In glass preference was mainly given to the play of lines within bands, where it was possible to bring out the quality of the thread itself. In designs in the form of feathers or festoons, the lines thickened to become broad rounded strips that were set off by the coloured backgrounds, especially blue. Still it was the slender thread of milk glass, invented on the island of Murano in the first half of the 16th century, that brought fame to Venetian glass. It was placed either as a vortex of concentric circles, reminiscent of Leonardo’s “knots”, or as a pattern on the diagonal, or in precise rows forming a lattice. The filigree thread, as it was called, became the particular pride of Venetian glass. Already in the second half of the 16th century, the new technique became known in various parts of Europe. The German-speaking countries, to which the centre of European glass-making shifted, devised their own simplified version of the celebrated Venetian technique. Bohemian craftsmen in the second half of the 17th century quite often embellished their works with diagonally placed threads of different coloured glass. On the Iberian Peninsula, the Venetian filigree technique became known in the second half of the 17th century. In Catalonia it became the basis for a unique style used for finishing expensive vessels with milk-glass threads. Spanish craftsmen made a striking motif of a rosette within glass, resembling Sol lace. By the late 1700s, with the arrival of Neo-Classicism, in the majority of European countries filigree was excluded from the repertoire of decorative techniques in glass-making. Attempts to revive the old manner of working with a thread were made in Italy in the 1830s. Today, too, artists continue to turn to the celebrated technique, using it as a basis for the creation of new artistic images that look to the future.

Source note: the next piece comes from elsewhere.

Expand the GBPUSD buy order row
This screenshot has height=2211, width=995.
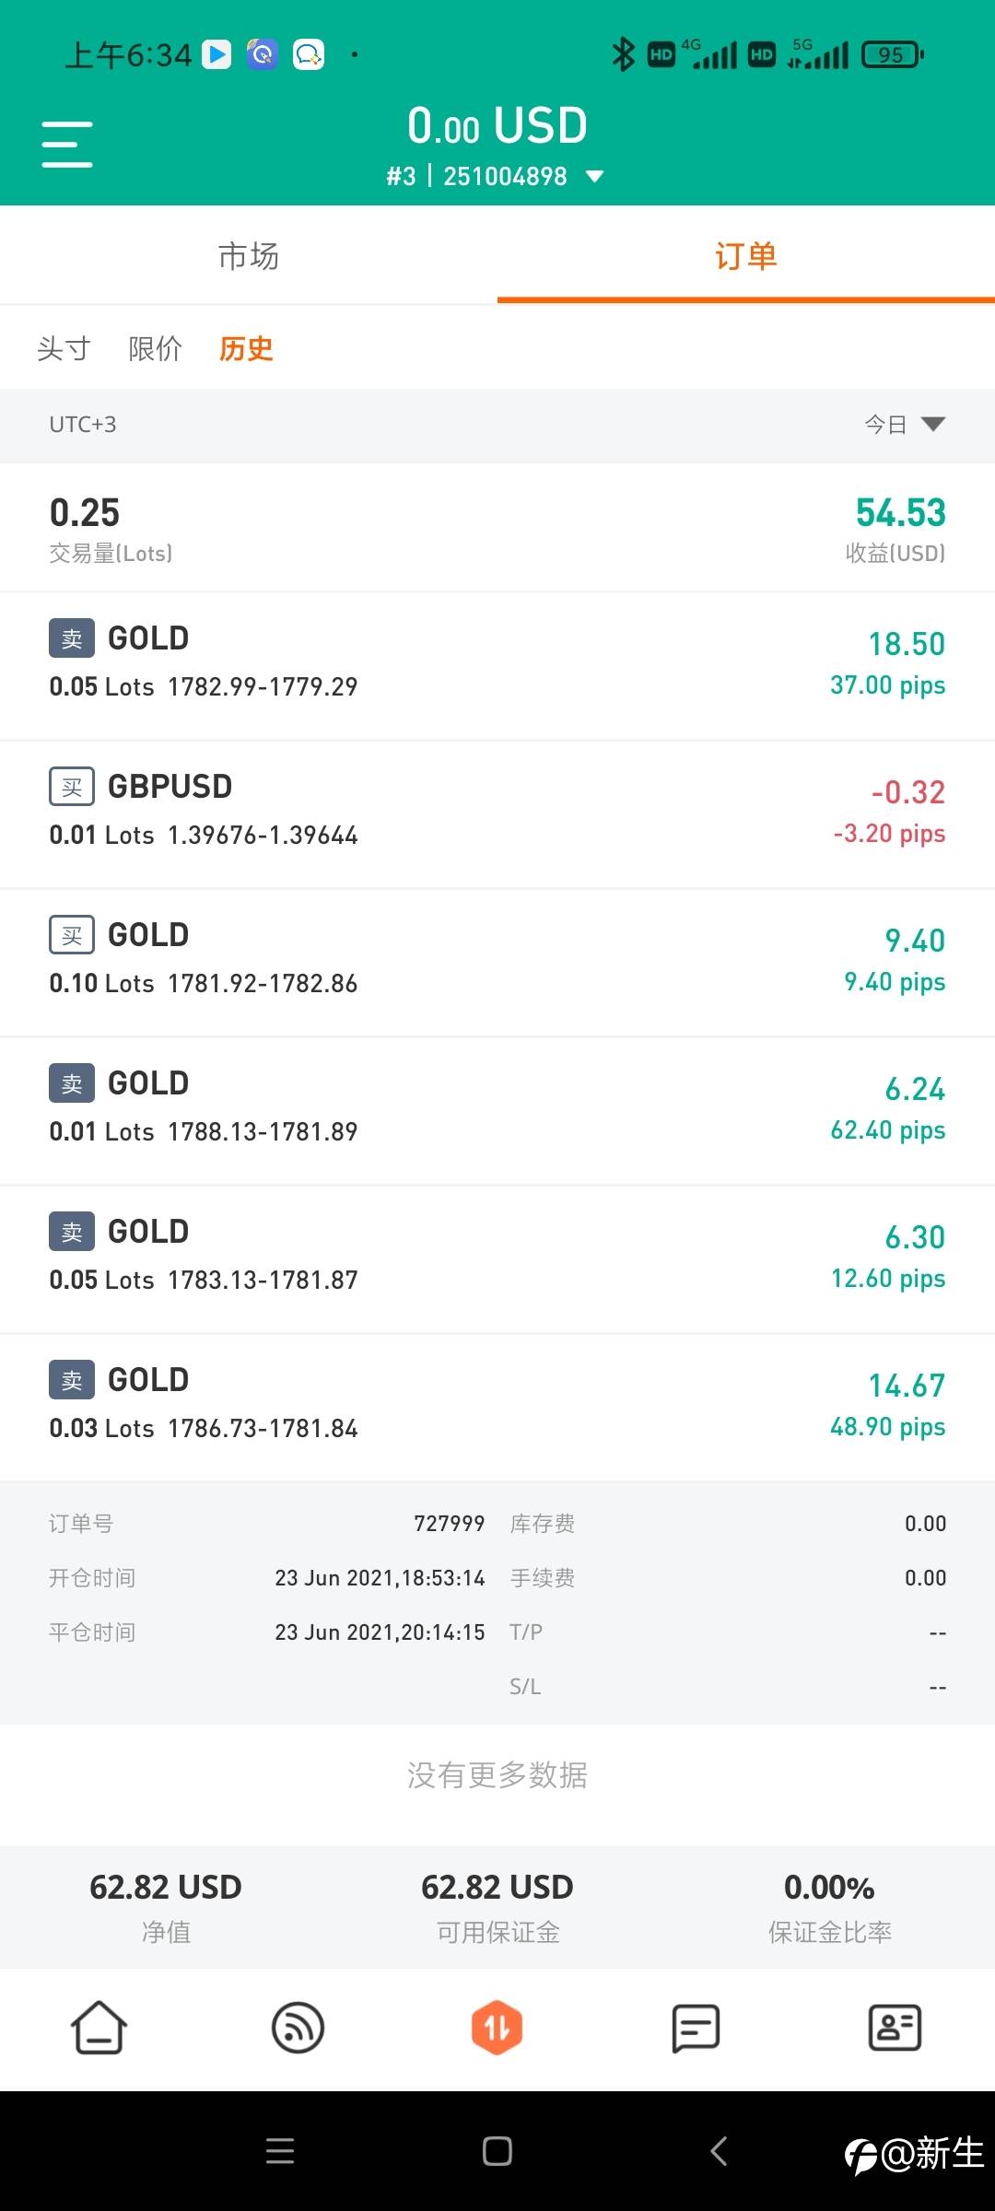[498, 811]
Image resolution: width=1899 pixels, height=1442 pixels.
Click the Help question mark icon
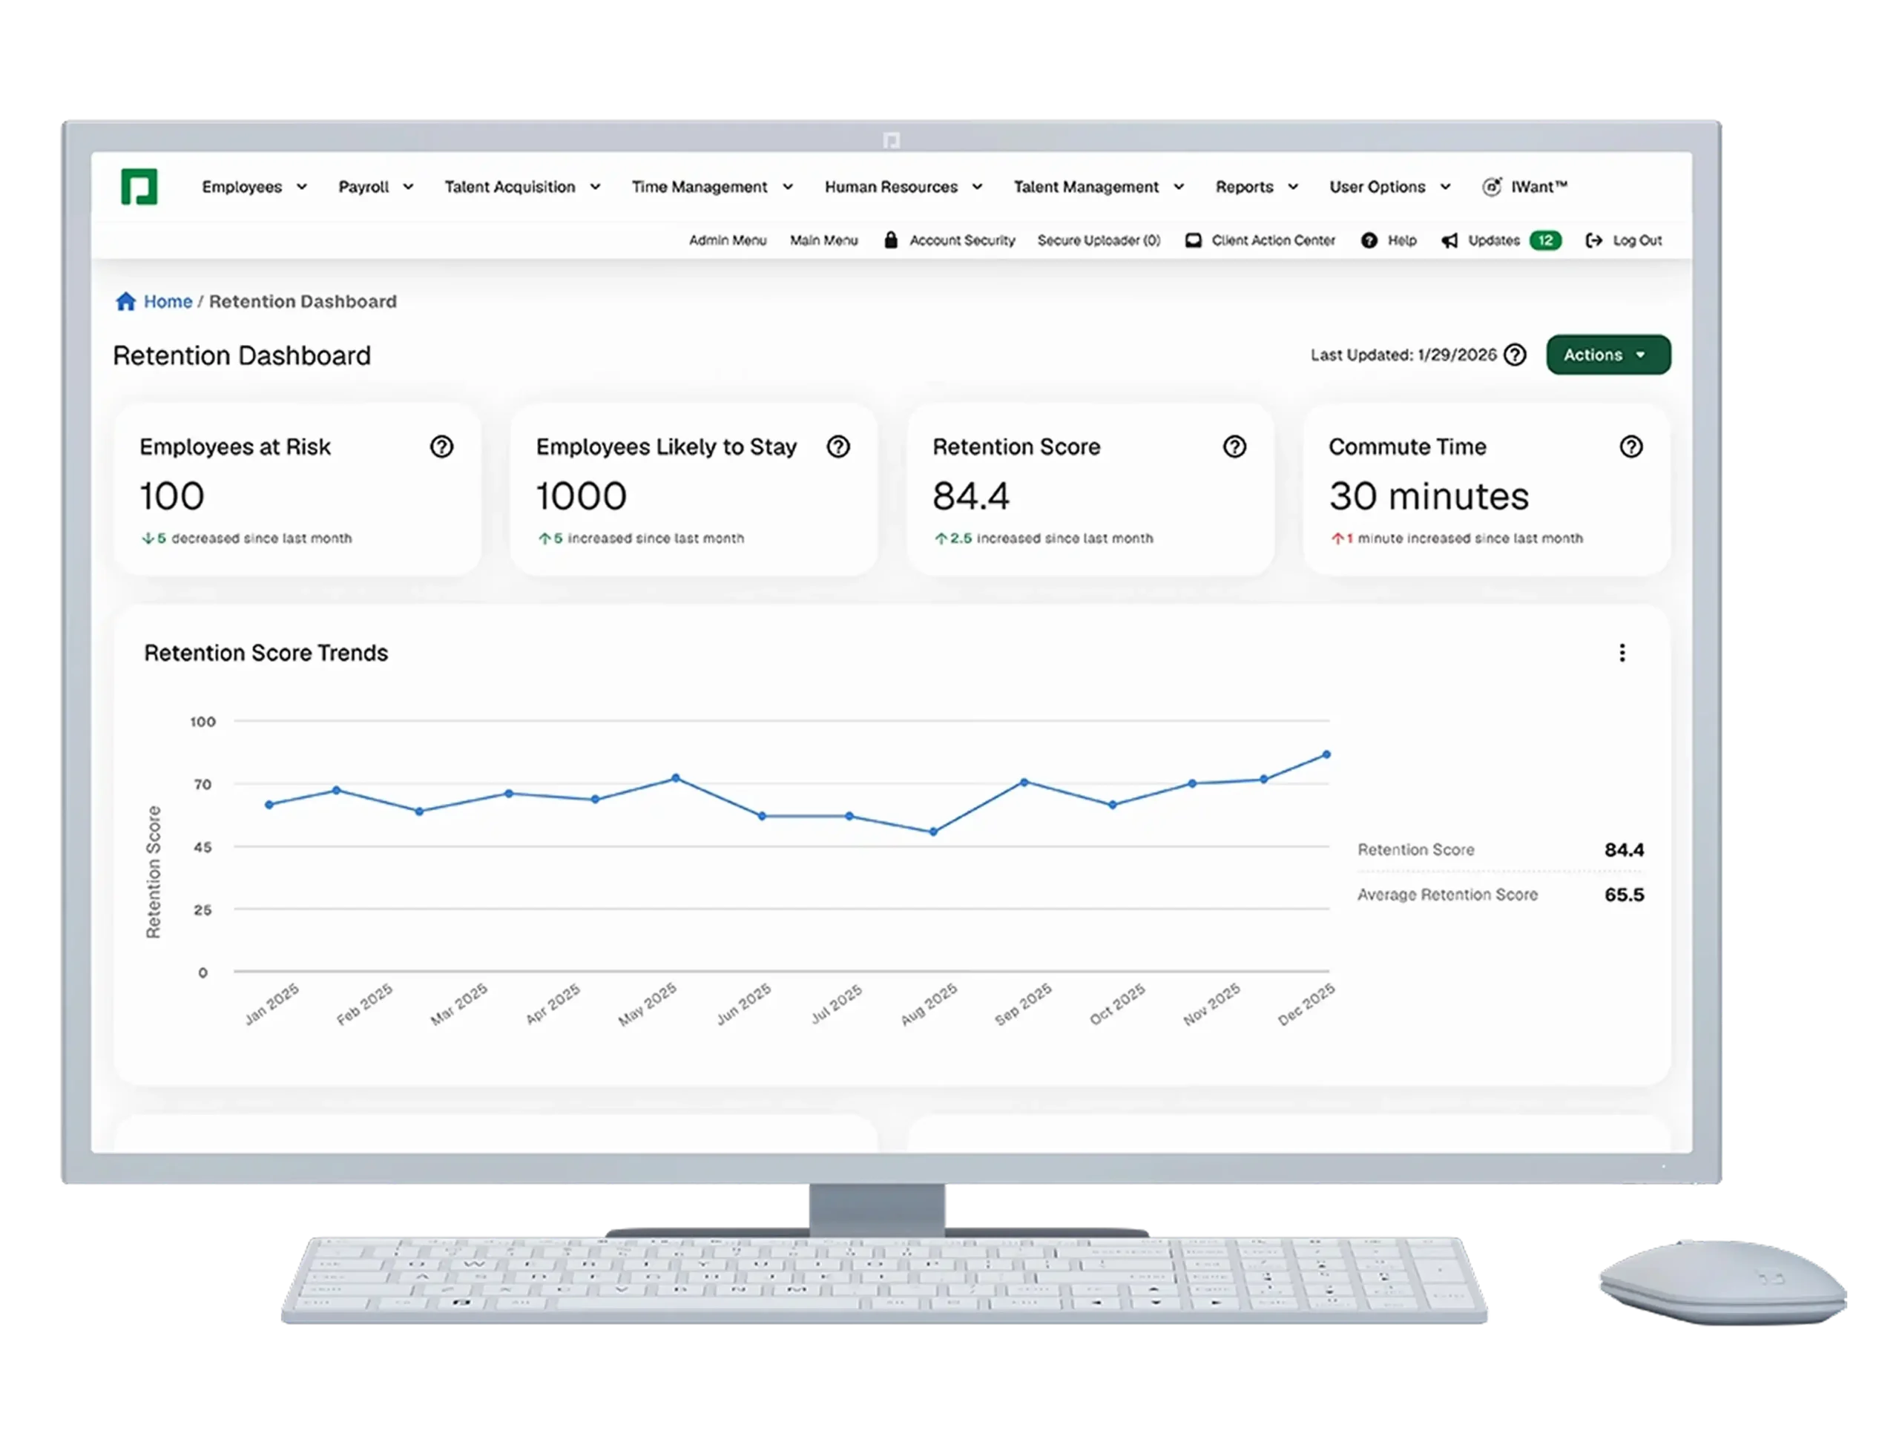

The works presented in the exhibition, with their different palettes, from monochrome to a bright mix of colours, provide an opportunity to appreciate the imagination of European craftspeople, who used threads to produce striking designs in both glass and lace.

A scholarly illustrated catalogue in Russian has been produced for the exhibition “Fantasia in Threads. Western European Lace and Glass of the 16th to 19th Centuries” (State Hermitage Publishing House, 2018, 208 pp.) with an introduction by the curators.

The exhibition curators are Tatyana Nikodemovna Kosourova, head of the Sector of Decorative and Applied Art in the State Hermitage’s Department of Western European Applied Art, and Yelena Anatolyevna Anisimova, senior researcher in the Department of Western European Applied Art.